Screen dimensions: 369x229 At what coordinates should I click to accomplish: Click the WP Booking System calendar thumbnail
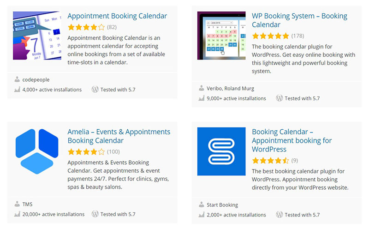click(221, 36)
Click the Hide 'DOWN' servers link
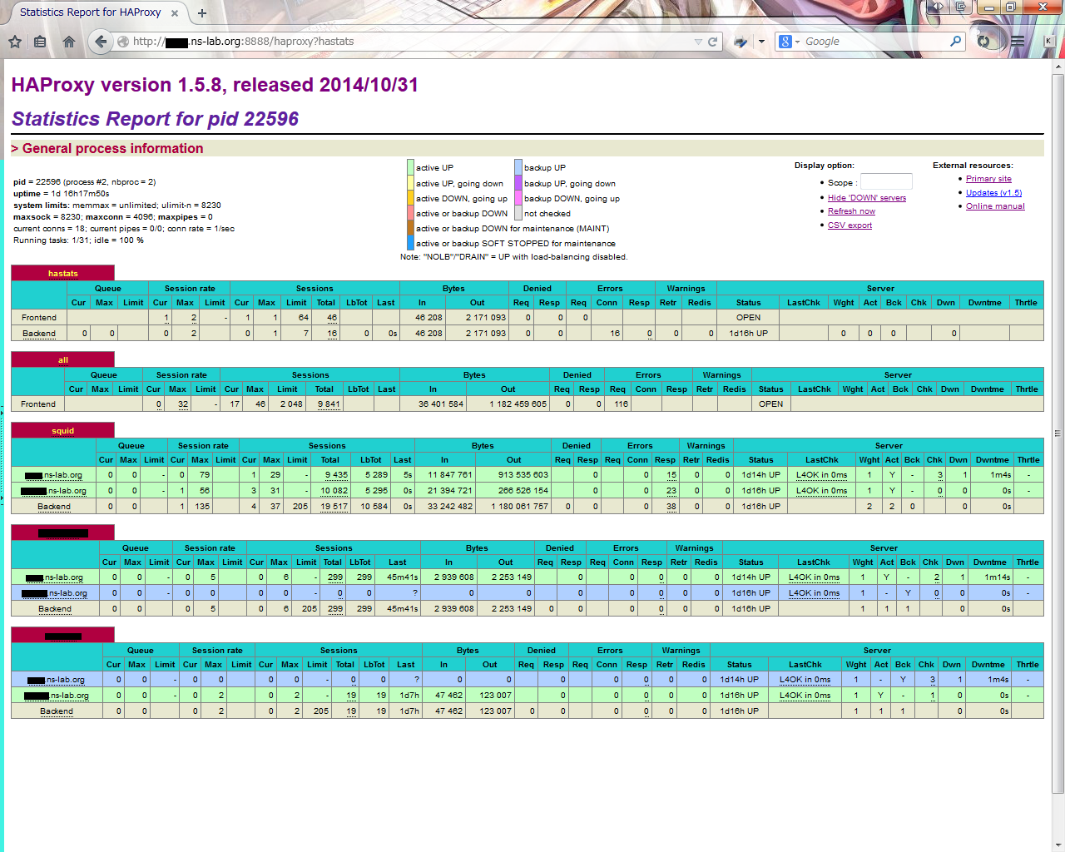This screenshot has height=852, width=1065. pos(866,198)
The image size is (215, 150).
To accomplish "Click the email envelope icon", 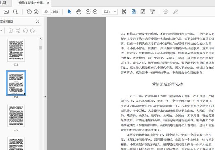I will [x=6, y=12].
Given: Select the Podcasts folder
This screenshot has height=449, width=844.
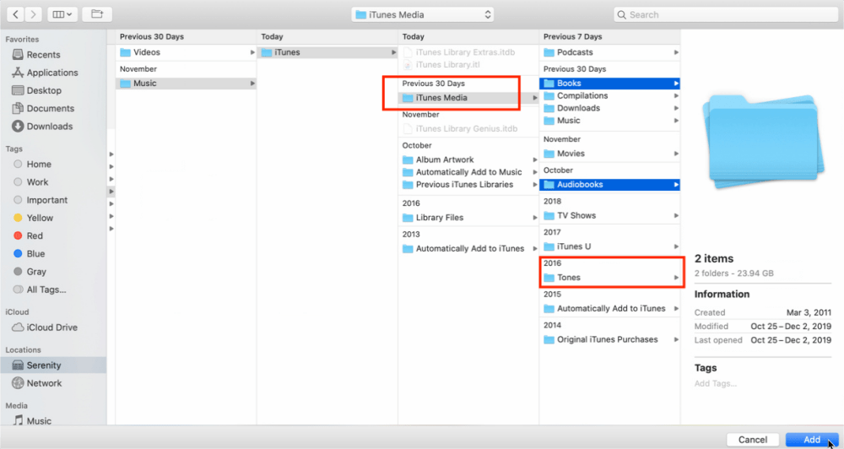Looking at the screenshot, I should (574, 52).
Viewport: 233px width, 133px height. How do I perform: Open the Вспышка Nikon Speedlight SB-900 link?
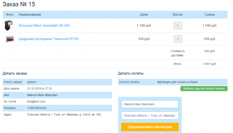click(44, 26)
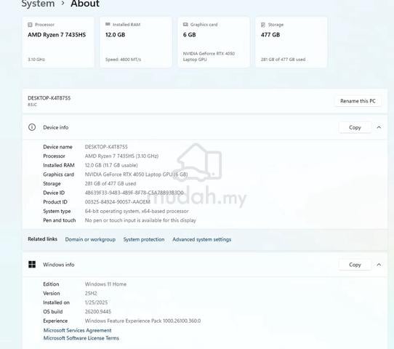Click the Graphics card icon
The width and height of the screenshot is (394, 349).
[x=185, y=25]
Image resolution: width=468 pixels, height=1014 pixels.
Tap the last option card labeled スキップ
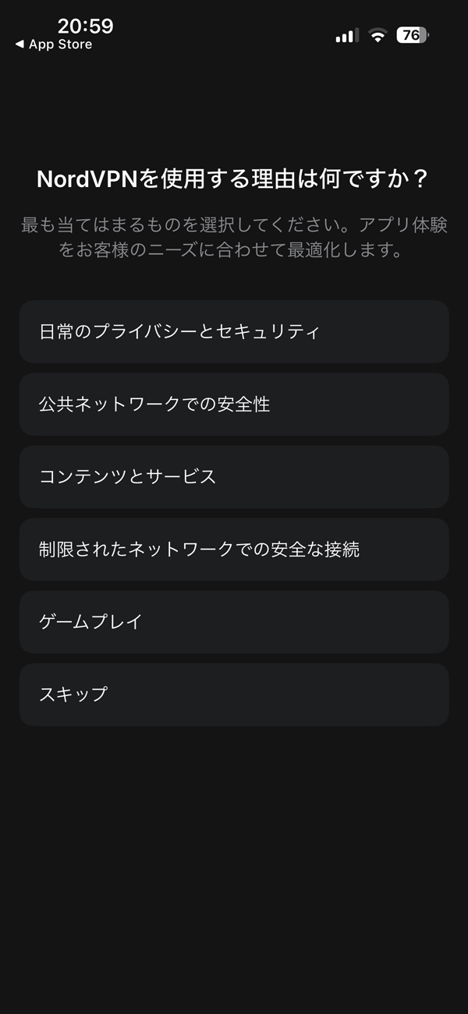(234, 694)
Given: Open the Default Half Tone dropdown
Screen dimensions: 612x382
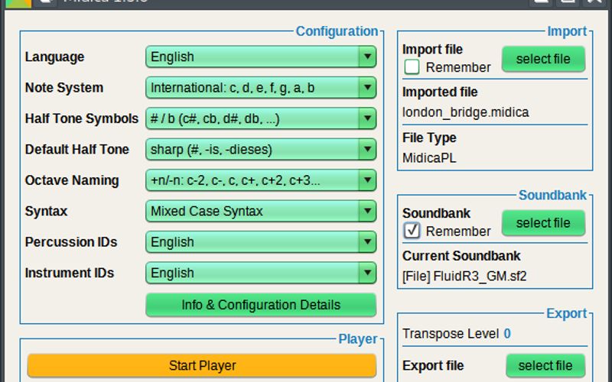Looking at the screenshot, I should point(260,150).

********

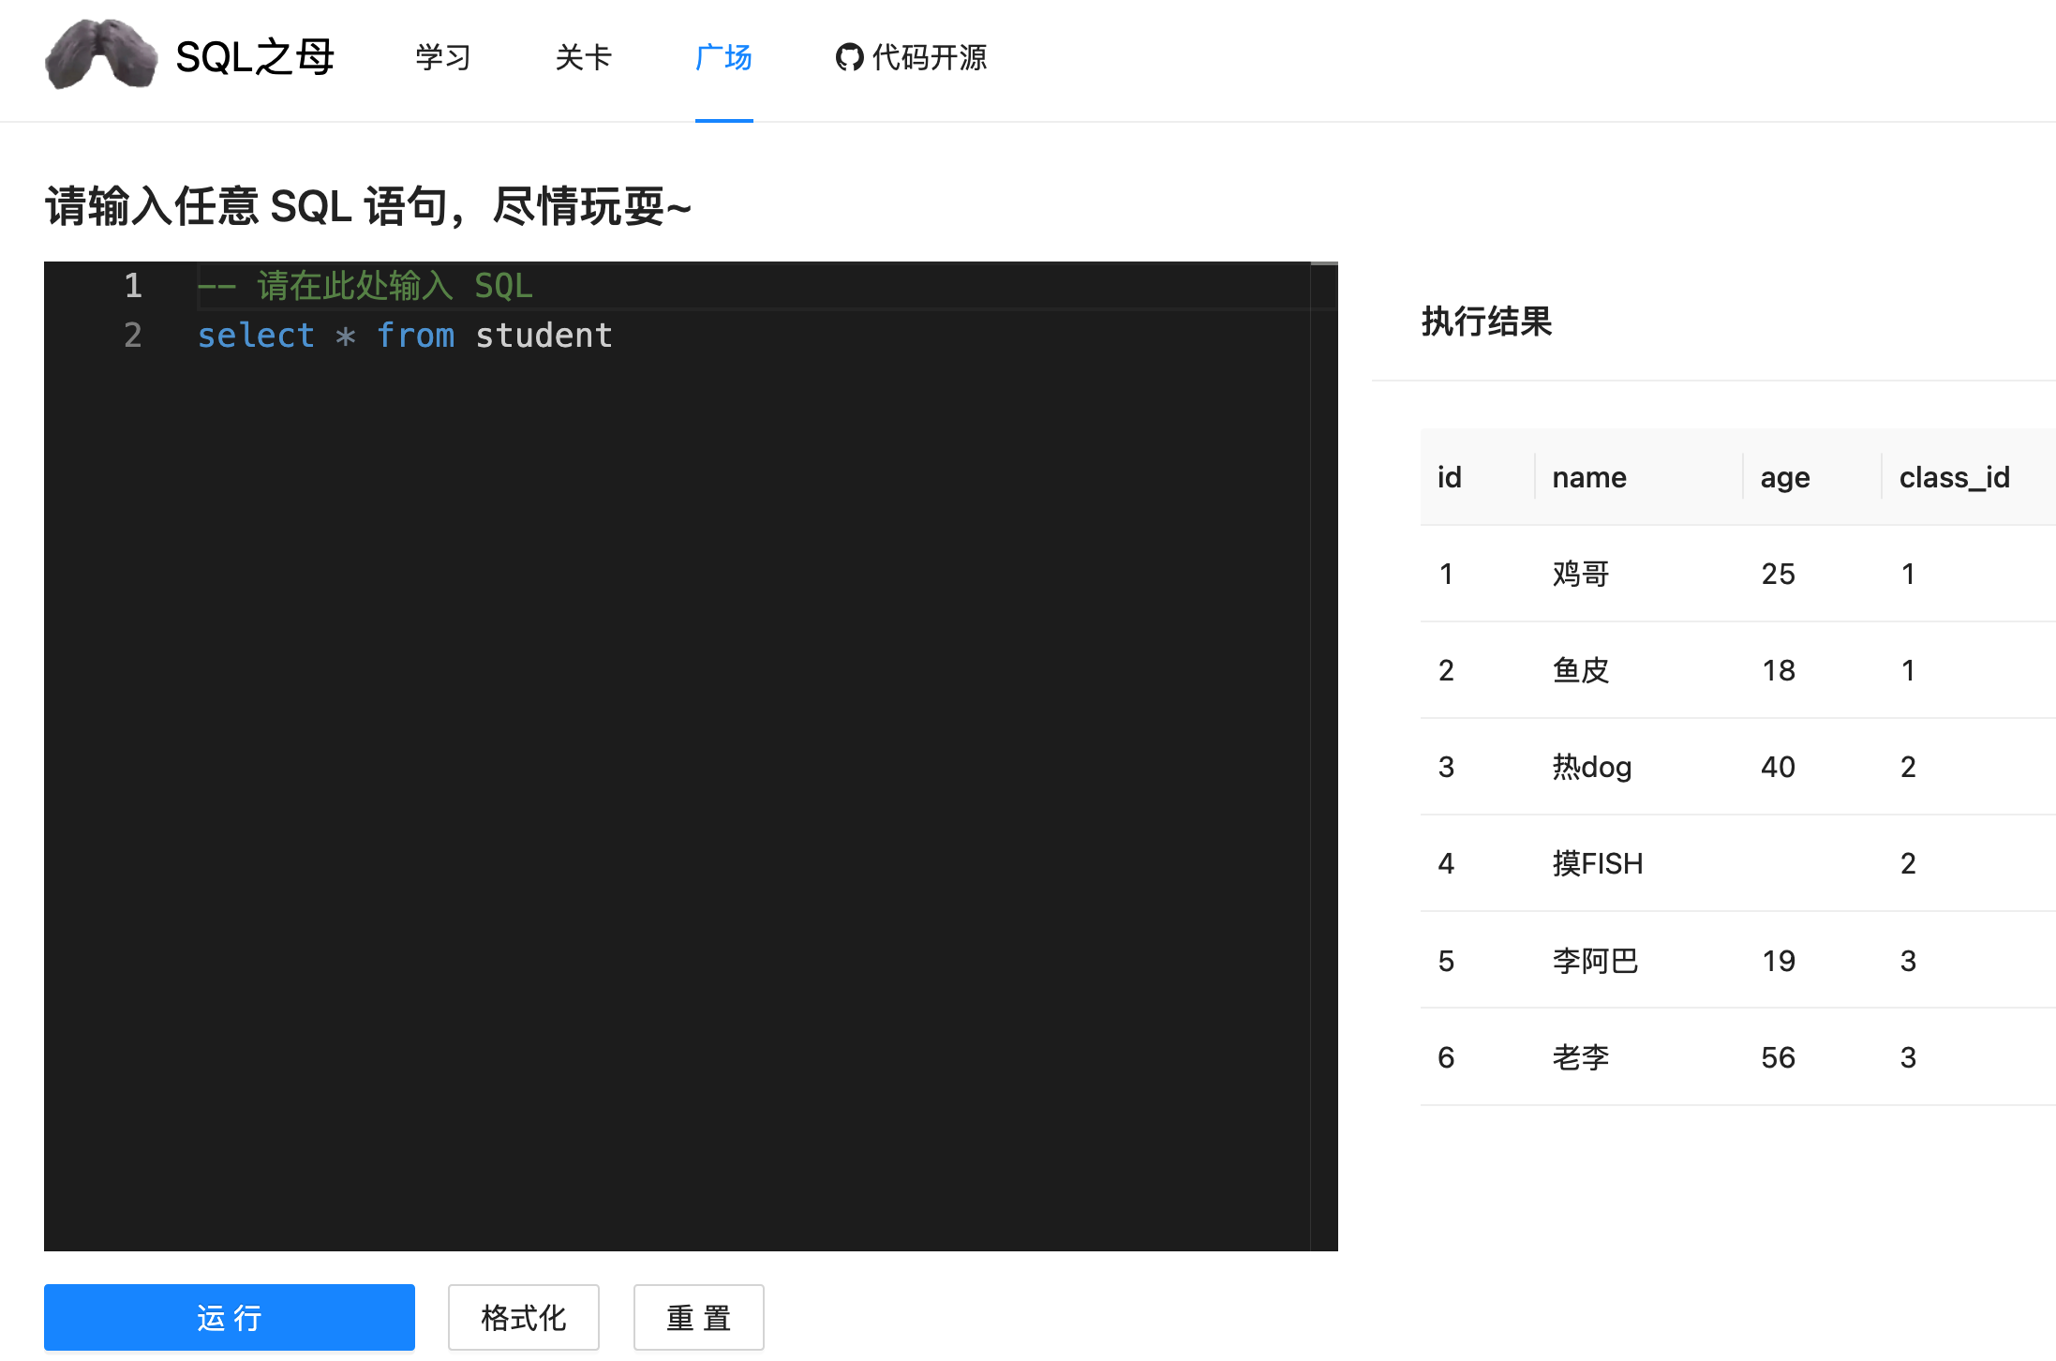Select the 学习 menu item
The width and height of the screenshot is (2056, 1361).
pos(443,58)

********

■ ABOUT THIS TASK ■
Report how many lines of the listing hold the string "Given", giving only the number.

■ SOLUTION TO THIS EXERCISE ■
2